Mit Spaß in der Abwehr zum fünften Saisonsieg
Dank starker Defensivleistung in der zweiten Halbzeit schlägt Oberliga-Aufsteiger SG Schozach-Bottwartal die HSG Mannheim 28:21.

Die Matchwinnerin feierte sich nicht ausgelassen. Jasmin Schweizer freute sich mehr nach innen: "Der Spaß am Spiel war heute wieder da", sagte die Torhüterin der SG Schozach-Bottwartal nach dem verdienten 28:21 (14:14)-Sieg gegen die HSG Mannheim gelassen. Die 20-Jährige hatte schon während des Spiels die schweren Dinge leicht aussehen lassen. "Jasmin hat heute ein super Spiel gemacht. Das freut mich ganz besonders für sie", sagte Trainer Michael Stettner.
Ein bisschen durfte sich der Coach auch selbst auf die Schulter klopfen, schließlich hatte er seine Matchwinnerin zur Halbzeit eingewechselt. Tabea Kraft hatte bis dahin kein schlechtes Spiel gemacht, war von der Abwehr vor ihr aber ein ums andere Mal alleingelassen worden. "In den zweiten 30 Minuten waren wir in der Abwehr und im Rückzugsverhalten ganz anders präsent", sagte Stettner. Seine Keeperin sah es ähnlich: "Der Block war da, das hilft natürlich."

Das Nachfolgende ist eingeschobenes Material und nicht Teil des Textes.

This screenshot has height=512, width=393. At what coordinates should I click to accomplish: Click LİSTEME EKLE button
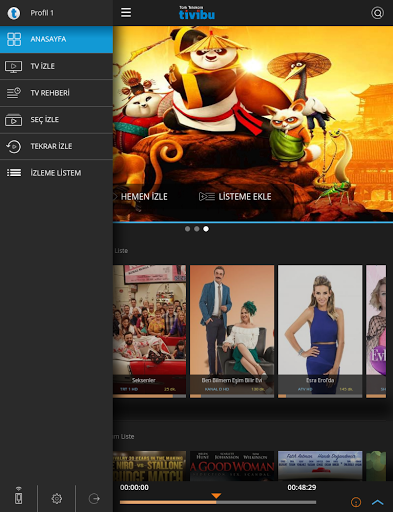click(x=235, y=197)
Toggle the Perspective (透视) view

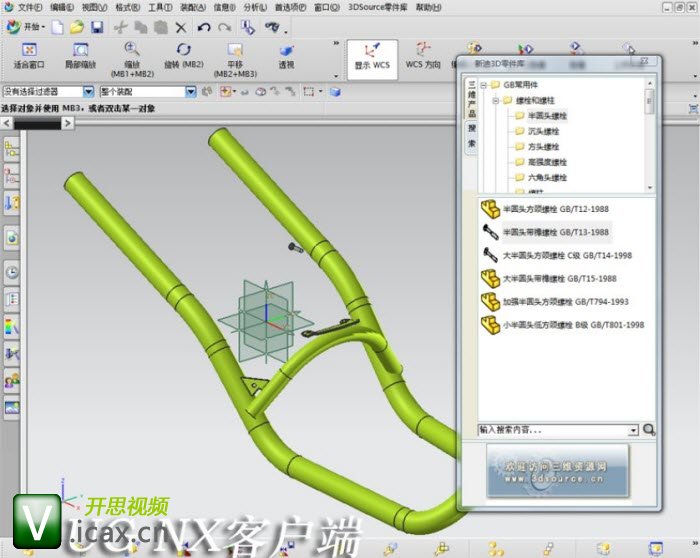[x=286, y=56]
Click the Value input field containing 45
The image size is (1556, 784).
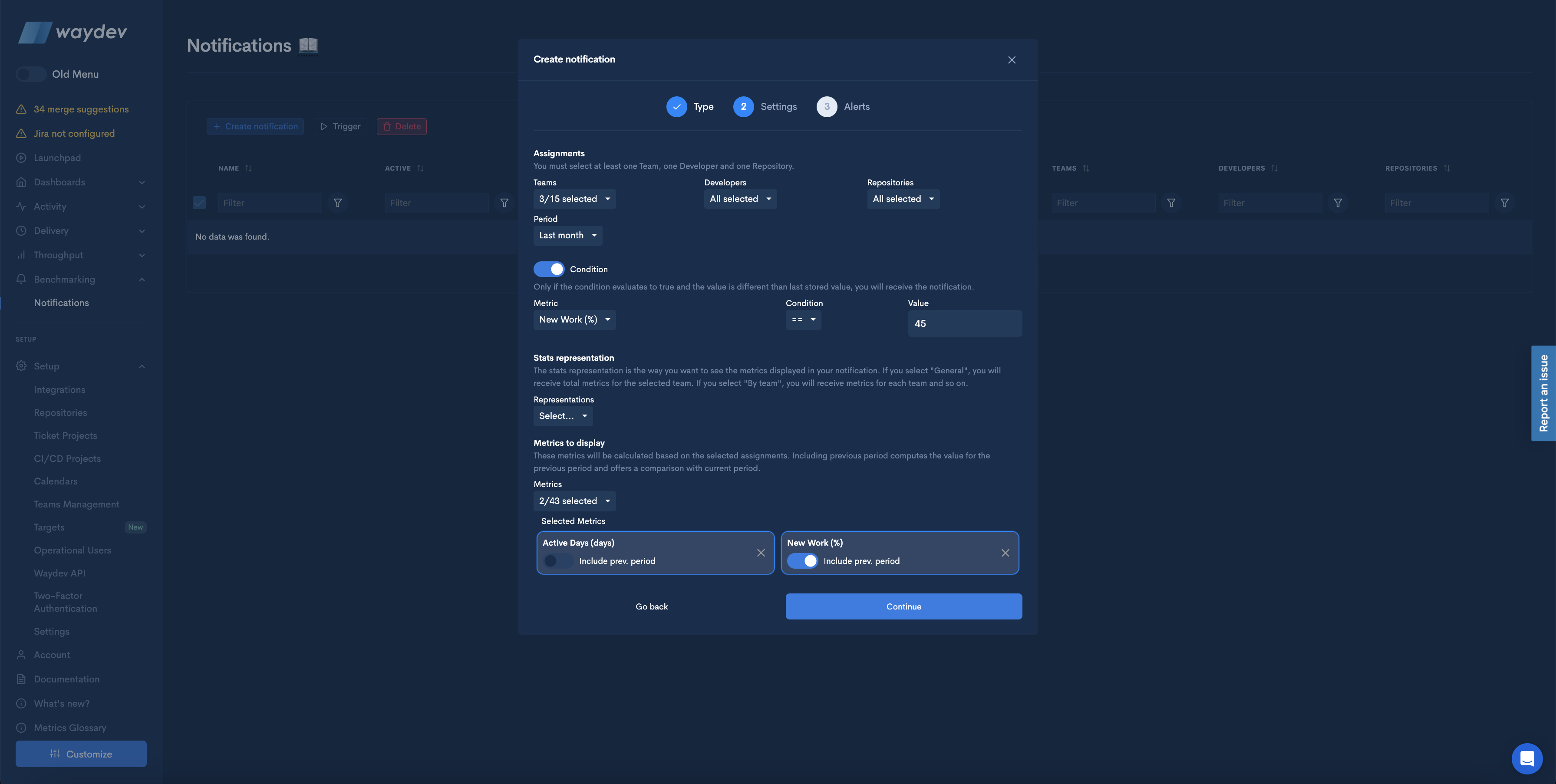pos(964,324)
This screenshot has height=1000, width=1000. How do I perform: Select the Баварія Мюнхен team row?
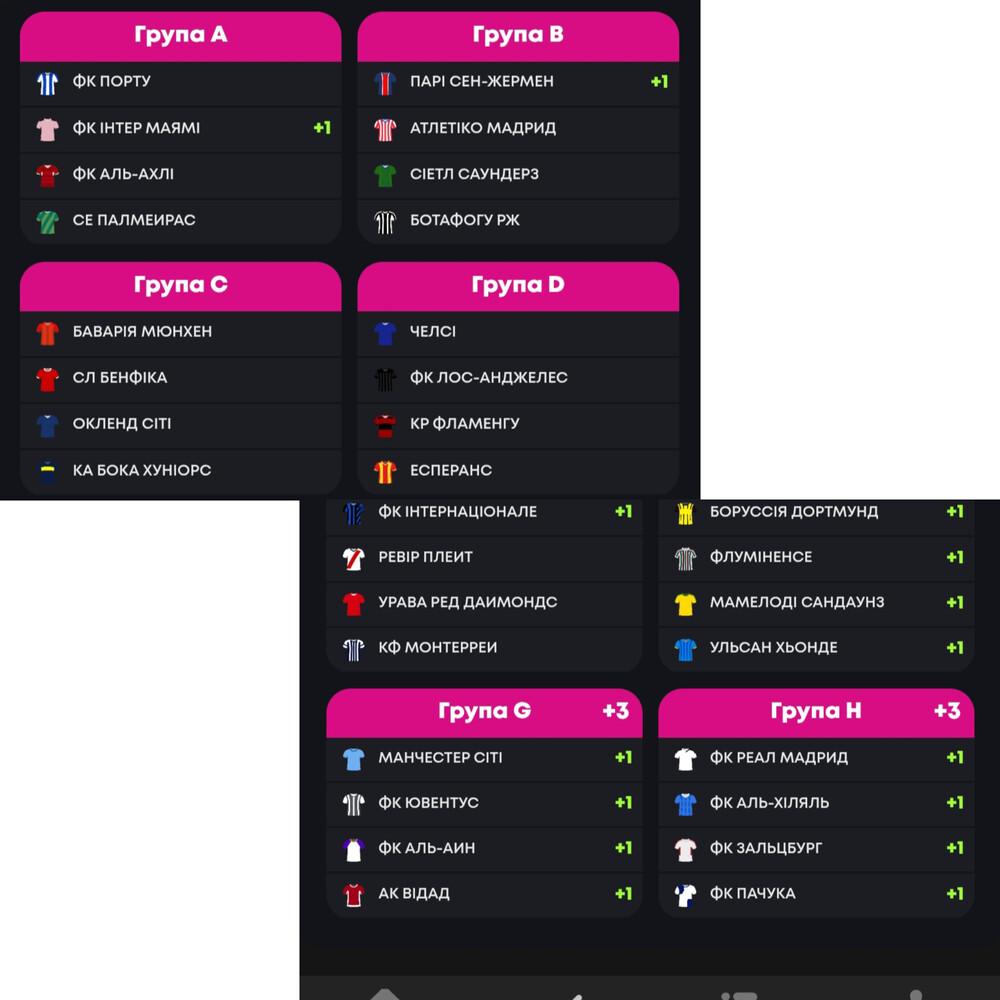(180, 332)
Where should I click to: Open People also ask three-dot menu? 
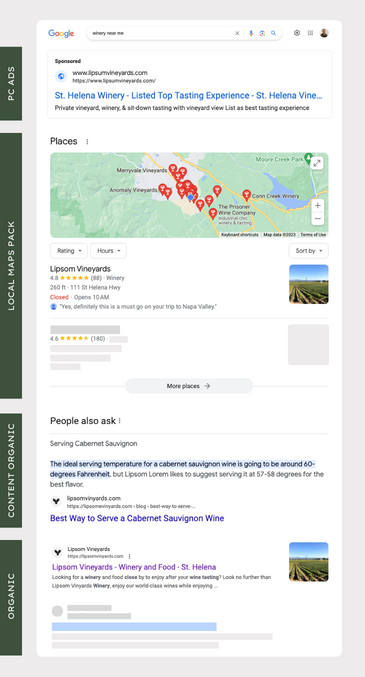120,421
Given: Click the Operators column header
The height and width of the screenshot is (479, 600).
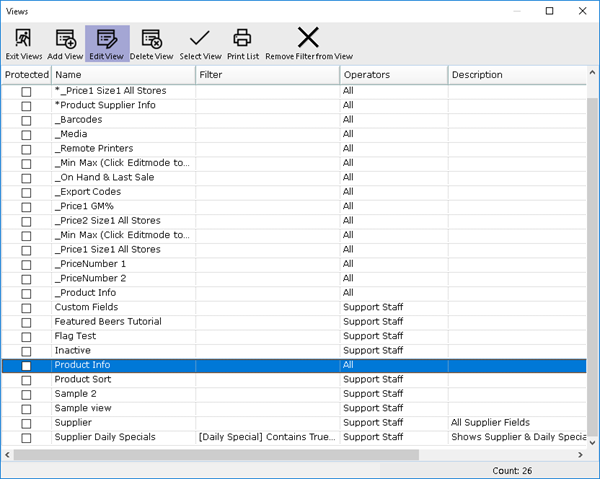Looking at the screenshot, I should pyautogui.click(x=393, y=75).
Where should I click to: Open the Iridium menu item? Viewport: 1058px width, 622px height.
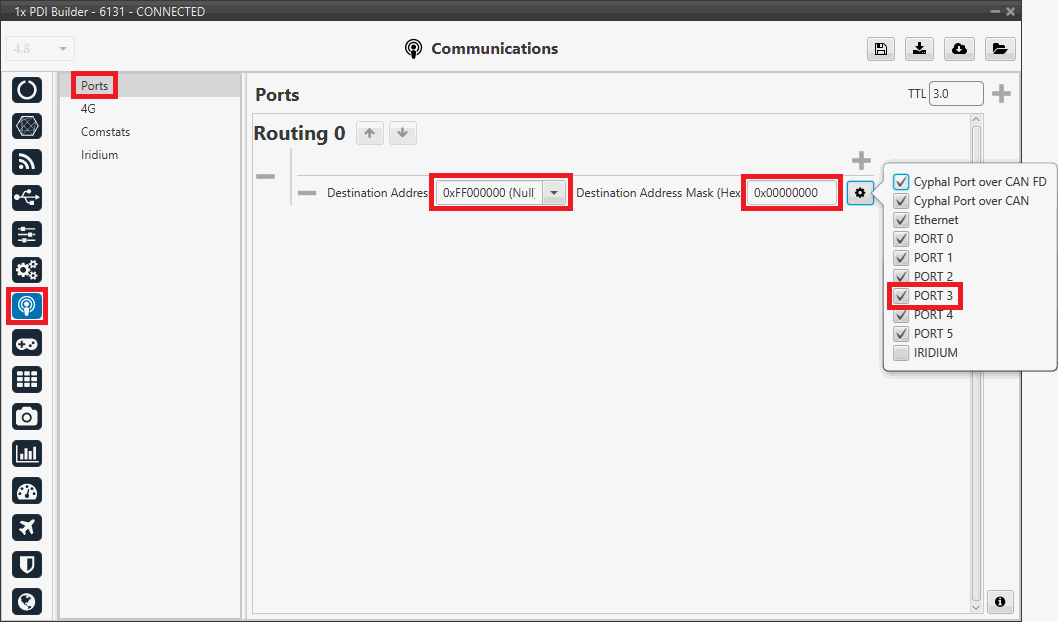99,155
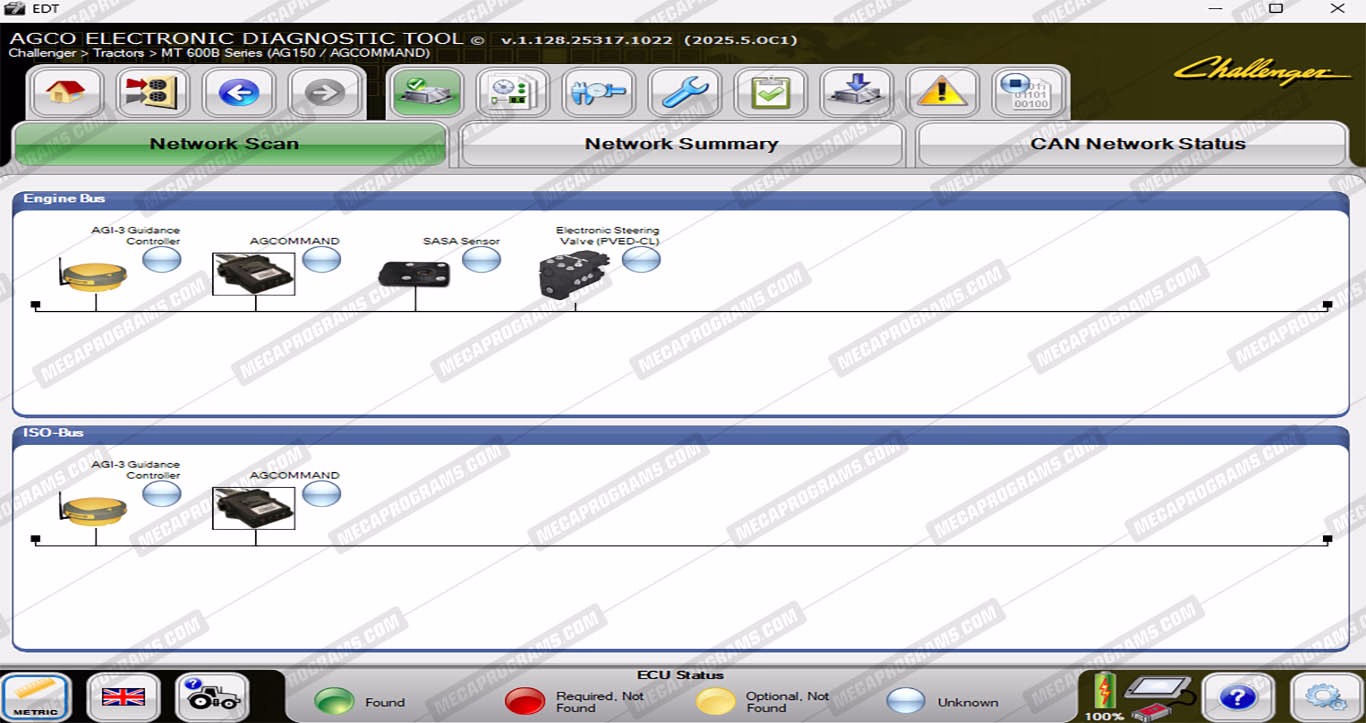Click the blue question mark help button

coord(1237,697)
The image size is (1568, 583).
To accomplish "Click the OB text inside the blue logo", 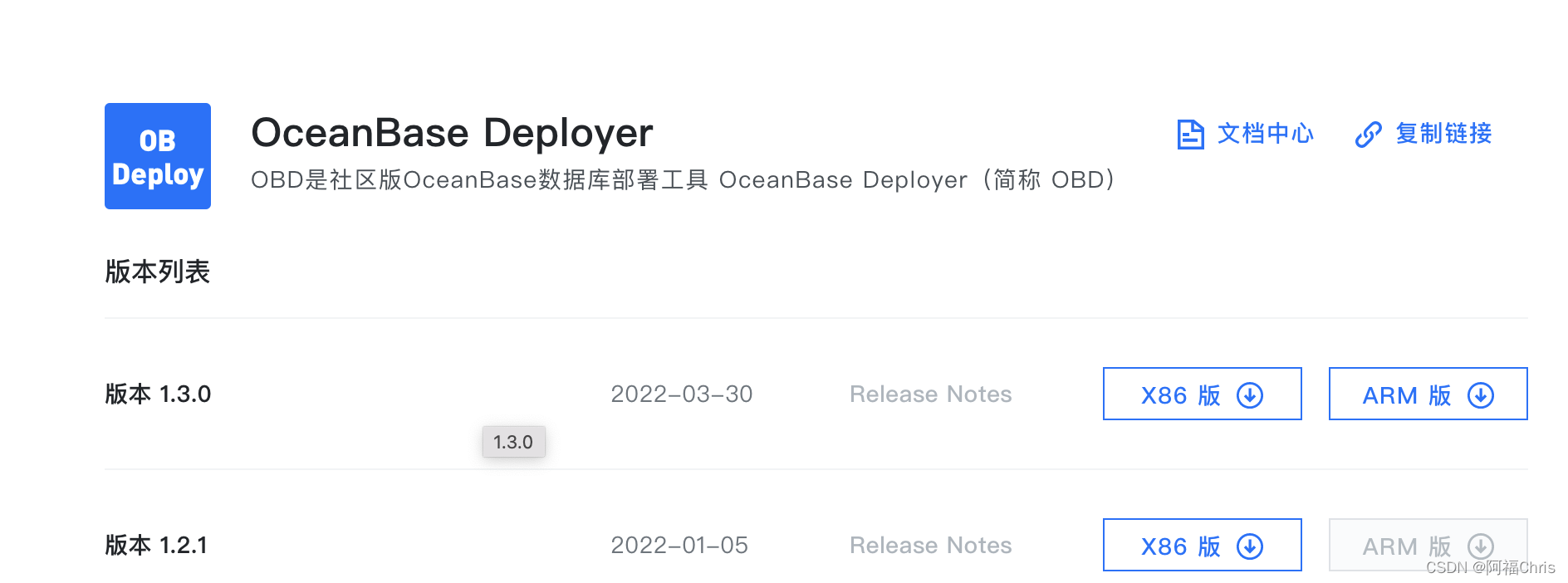I will [157, 140].
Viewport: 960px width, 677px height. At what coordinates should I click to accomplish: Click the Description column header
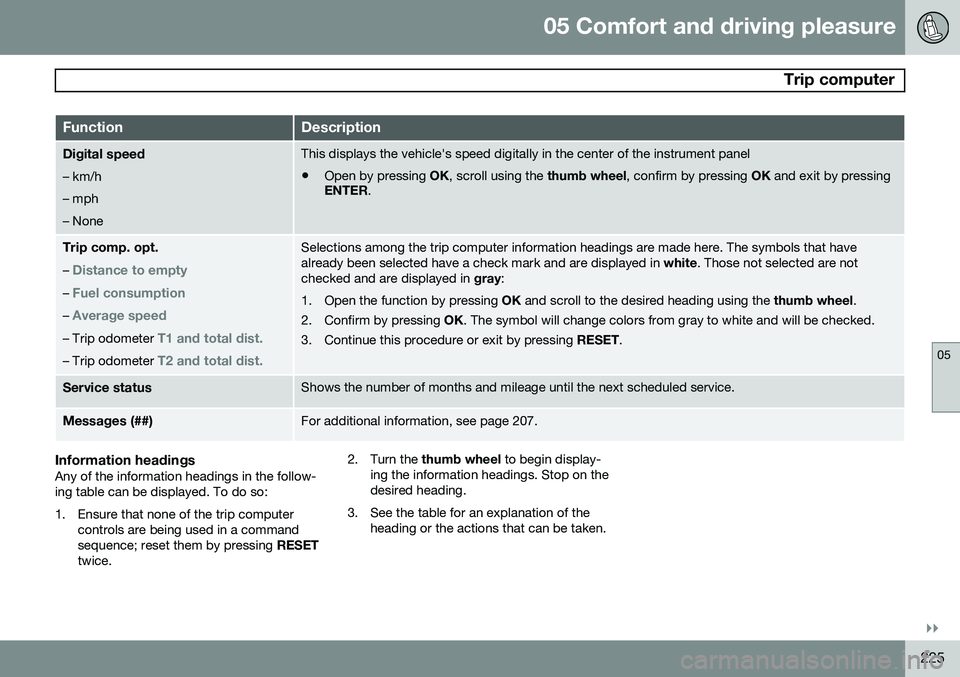click(x=340, y=127)
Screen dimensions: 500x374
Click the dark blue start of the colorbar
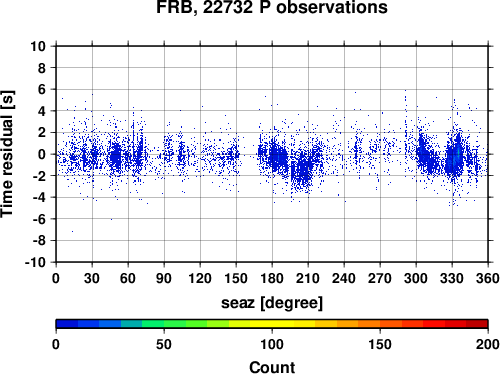pos(67,324)
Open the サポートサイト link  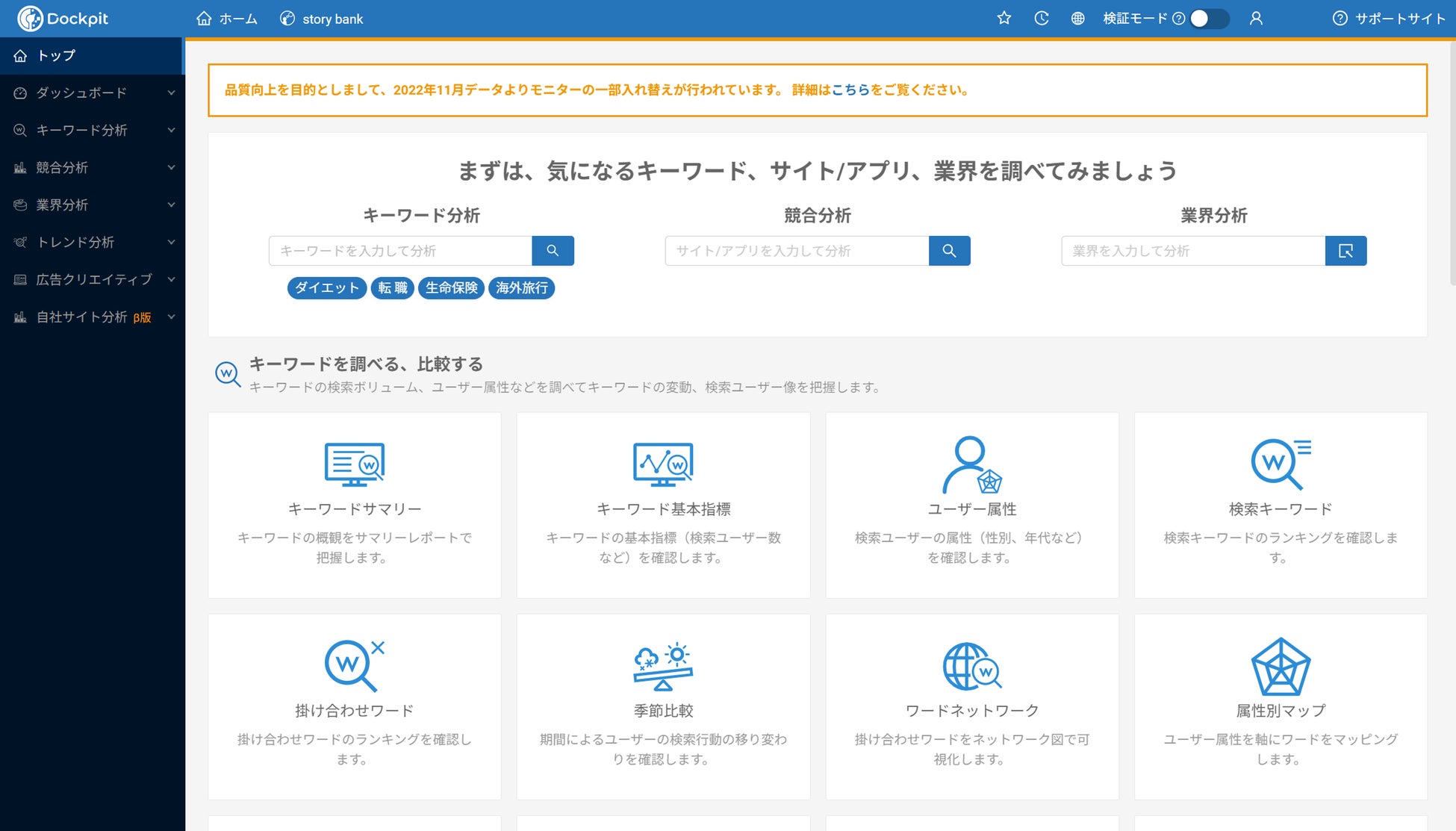(1390, 19)
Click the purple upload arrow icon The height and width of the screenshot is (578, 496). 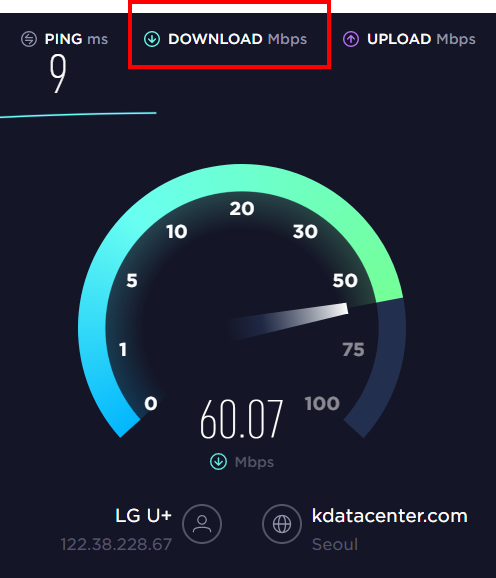point(351,39)
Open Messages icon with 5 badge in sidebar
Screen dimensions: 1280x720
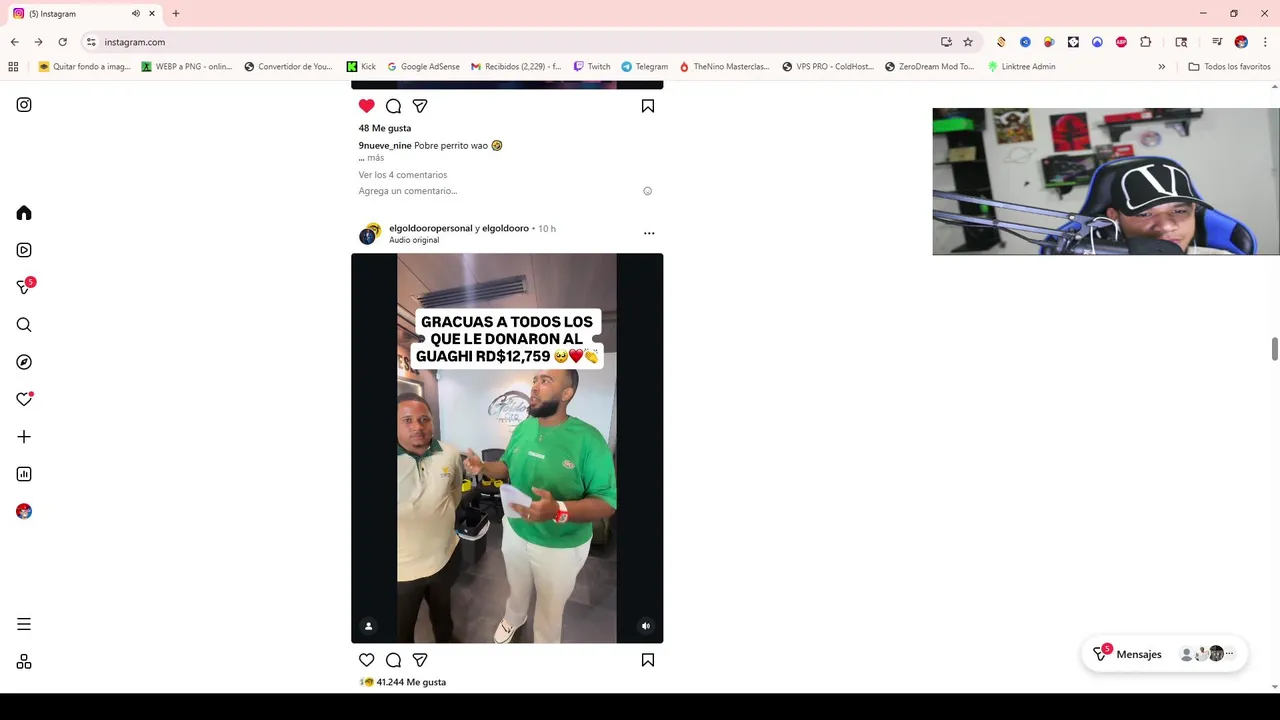(x=25, y=286)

Zu Beginn der Partie war statt Block eher Blockade angesagt. Die selbst verschuldete Niederlage in Heiningen spukte den Bottwartälerinnen noch in den Köpfen. Die auswärtsstarken Mannheimerinnen traten aber auch überraschend couragiert und selbstbewusst auf. "Mannheim ist viel stärker als ihr Tabellenplatz aussagt. Das haben sie heute bewiesen", sagte Stettner. Besonders Linksaußen Nathalie Schützdeller und die Rückraumlinke Nadine Titze stellten die SGSB-Abwehr zu Beginn vor Probleme. Das Duo erzielte die ersten fünf Treffer für das Team. Nach dem 3:1 (4. Minute) für die Gastgeberinnen entwickelte sich ein Kopf-an-Kopf-Rennen bis zur Pausensirene. Und Rennen ist hier wörtlich gemeint − beide Teams gingen hohes Tempo, es entwickelte sich ein hochklassiges Oberligaspiel. Selbst bei Gegentoren schafften es die Mannheimerinnen, mit ihrer schnellen Mitte konterähnliche Situationen zu generieren. Um die zu unterbinden, blieben der SGSB oft nur Fouls. Auf der anderen Seite griff auch die aggressive 6:0-Abwehr der HSG beherzt zu. Verschenkt wurden die 14 Treffer auf beiden Seiten zur Pause wahrlich nicht.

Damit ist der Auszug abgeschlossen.